Queria o pintor eliminar o efeito erótico da imagem? Se a ideia fosse essa nada mais fácil do que esconder-lhe os “documentos” debaixo de um lençol esvoaçante, tão em moda à época. Isso pouparia o pobre Adão de comentários jocosos  e inconvenientes.  Mas não! Michelangelo dispensou o lençol e fez questão de que nos deparássemos com essa curiosidade anatômica. Veremos que ele tinha bons motivos.

Observe que Adão não está encabulado.  Parece mesmo muito a vontade e despreocupado. E com um jeitão de "Acabei de acordar. Que dia é hoje? E mais: não tem barba nem pelo algum no corpo. É o retrato da inocência - segundo Michelangelo. 
Tcham! Foi aí que entendi que era mesmo essa a intenção do pintor. Esse  pintinho carrega  um enorme significado inversamente proporcional ao seu tamanho.

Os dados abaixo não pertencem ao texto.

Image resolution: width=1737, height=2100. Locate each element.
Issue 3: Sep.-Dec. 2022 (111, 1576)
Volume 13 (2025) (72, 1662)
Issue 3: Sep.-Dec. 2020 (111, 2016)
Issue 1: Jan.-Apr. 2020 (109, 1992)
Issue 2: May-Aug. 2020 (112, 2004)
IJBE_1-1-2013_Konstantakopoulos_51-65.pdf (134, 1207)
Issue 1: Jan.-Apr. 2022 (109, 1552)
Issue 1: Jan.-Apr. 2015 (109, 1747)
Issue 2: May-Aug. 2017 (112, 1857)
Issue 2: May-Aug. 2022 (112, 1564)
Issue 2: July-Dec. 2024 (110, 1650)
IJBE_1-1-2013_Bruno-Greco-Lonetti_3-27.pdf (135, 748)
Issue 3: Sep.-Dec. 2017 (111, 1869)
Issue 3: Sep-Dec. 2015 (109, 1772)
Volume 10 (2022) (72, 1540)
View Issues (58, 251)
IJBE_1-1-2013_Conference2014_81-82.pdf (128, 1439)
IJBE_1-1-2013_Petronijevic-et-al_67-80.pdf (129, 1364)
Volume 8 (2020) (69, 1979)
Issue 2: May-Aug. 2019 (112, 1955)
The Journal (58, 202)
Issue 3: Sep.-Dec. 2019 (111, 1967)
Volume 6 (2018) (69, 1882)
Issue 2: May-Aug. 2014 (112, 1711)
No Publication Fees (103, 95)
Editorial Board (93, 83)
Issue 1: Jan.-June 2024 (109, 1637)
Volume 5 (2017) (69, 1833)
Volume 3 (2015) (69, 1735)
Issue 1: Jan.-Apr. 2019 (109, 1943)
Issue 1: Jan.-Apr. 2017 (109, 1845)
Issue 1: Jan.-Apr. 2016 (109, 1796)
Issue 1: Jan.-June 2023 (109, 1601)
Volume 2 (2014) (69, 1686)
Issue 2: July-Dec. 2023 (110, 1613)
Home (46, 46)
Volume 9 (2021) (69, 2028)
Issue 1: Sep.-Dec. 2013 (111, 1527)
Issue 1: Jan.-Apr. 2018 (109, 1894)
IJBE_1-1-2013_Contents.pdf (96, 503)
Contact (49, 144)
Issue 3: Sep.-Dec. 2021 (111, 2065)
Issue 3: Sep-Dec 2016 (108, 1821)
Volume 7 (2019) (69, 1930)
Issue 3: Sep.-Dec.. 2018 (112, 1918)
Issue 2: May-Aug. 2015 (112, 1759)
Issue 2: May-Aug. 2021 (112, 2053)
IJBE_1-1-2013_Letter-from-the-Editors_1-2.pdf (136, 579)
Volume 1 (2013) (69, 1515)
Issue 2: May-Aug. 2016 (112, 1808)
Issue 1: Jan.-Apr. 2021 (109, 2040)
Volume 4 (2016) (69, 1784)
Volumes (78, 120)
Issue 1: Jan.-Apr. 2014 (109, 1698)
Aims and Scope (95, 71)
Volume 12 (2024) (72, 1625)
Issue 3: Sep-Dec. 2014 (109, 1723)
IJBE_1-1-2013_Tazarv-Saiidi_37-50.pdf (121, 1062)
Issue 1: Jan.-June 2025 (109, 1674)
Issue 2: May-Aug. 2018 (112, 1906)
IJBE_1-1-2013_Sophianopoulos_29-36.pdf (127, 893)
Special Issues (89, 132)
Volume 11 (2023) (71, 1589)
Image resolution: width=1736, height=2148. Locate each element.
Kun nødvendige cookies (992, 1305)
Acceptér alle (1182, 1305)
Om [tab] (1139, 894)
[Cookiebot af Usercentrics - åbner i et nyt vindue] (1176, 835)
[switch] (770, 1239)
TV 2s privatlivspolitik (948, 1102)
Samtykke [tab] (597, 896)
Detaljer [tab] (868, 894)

Note que Adão não está em posição de reverência contrita. Não está extasiado nem fazendo força pra agradar.   Pelo contrário: a pintura mostra a paz e o desassombro da raça humana antes de pecar.  A descontração infantil de Adão diante do Criador é bem interessante. Mais tocante ainda é a facilidade com que o alcança: como os bebês. Sem sair do lugar, apenas esticando o bracinho.

Tome nota: para “alcançar Deus” deveríamos, metaforicamente, ter o pintinho de uma criança. Lembra quando Jesus falou que quem não se tornasse como uma criança de modo algum entraria no Reino dos Céus? Pois então! O pintinho significa precisamente  isso. 

Agora que já está tudo esclarecido você  pode olhar a vontade para o Adão-nem-aí. Meça, cochiche, dê risadinhas.   

Para ter contato é necessário querer contato.  Querer contato com o divino é um dos anseios primais  dos humanos.  Tanto é que quem não consegue (porque de teimosia não esticou o braço)  fica com raiva, faz birra e diz que é ateu.  

Chamo ainda a sua atenção para o fato de que bebê recém-nascido não tem senso de distância. Ele apenas vê e estica o bracinho como se tudo fosse possível. Aí também existe uma importante lição: para alcançar Deus isso deve nos parecer perfeitamente possível.  Olhe que fofo:  Adão completamente relaxado,  sentindo no fundo de sua alminha clara que aquele  ali flutuando no céu é o seu papai.  Ele não tem nada especial a dizer além do  gu-gu da-dá  cuja tradução mais aceita é "que legal!"

Agora desçamos.

Agora, já com a cabeça erguida, volto-me mais uma para vez para “o centro” desse quadro: o pinto do Adão, que doravante pode ser considerado parte indissociável da religiosidade, a chave do enigma para quem quiser chegar ao transcedente. Não mais um objeto sexual. Não um brinquedo lascivo, não um troço de fazer bebês. Não, meus amigos! Agora, de cabeça erguida, posso e devo encarar com coragem e emoção essa seta que nos aponta o caminho. Essa é a abordagem correta. Posso agora, sem constrangimento, considerar sua aparência, calcular seu peso, tamanho e textura e mesmo assim estar fazendo um exercício intelectua/religioso/filosófico. Ora vejam!

Imaginem vocês quantas pessoas “passaram batido” sem perceber o tanto de sabedoria contida nesse respeitável membro que, reverentemente observado, coloca o expectador já com um pé na espiritualidade.

Só mesmo um gênio como Michelangelo poderia explorar todo o poder simbólico dessa imagem, ainda que murchinha.

Essa tela é a pregação muda para a qual a humanidade precisa dar atenção. Devemos prestar a esse pinto o melhor de nossas considerações e coloca-lo, de uma vez por todas, no lugar onde sempre deveria ter estado: no centro.  

Calma, eu explico: no centro das nossas mais elevadas reflexões!